§ **What you should do**:
For this exercise, print only the lines from the one containing "[Twitter] (5, 34)" through the end of the material below, exactly as given.

§ **Stored data**:
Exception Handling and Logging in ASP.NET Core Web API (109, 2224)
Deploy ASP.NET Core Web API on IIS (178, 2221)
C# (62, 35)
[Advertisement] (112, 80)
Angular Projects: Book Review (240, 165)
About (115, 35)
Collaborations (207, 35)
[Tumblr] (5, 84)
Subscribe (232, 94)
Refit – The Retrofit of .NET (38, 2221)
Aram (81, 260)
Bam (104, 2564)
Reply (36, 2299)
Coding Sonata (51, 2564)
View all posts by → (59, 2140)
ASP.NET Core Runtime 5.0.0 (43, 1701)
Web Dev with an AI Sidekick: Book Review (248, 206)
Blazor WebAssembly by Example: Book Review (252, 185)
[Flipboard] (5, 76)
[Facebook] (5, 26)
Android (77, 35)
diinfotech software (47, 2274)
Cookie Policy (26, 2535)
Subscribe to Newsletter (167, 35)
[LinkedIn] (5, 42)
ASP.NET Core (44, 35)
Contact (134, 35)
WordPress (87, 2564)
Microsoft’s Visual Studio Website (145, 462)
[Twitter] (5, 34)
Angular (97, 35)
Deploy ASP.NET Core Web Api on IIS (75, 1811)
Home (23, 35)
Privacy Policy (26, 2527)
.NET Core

§ **Reply to the task**:
[Twitter] (5, 34)
Angular (97, 35)
Deploy ASP.NET Core Web Api on IIS (75, 1811)
Home (23, 35)
Privacy Policy (26, 2527)
.NET Core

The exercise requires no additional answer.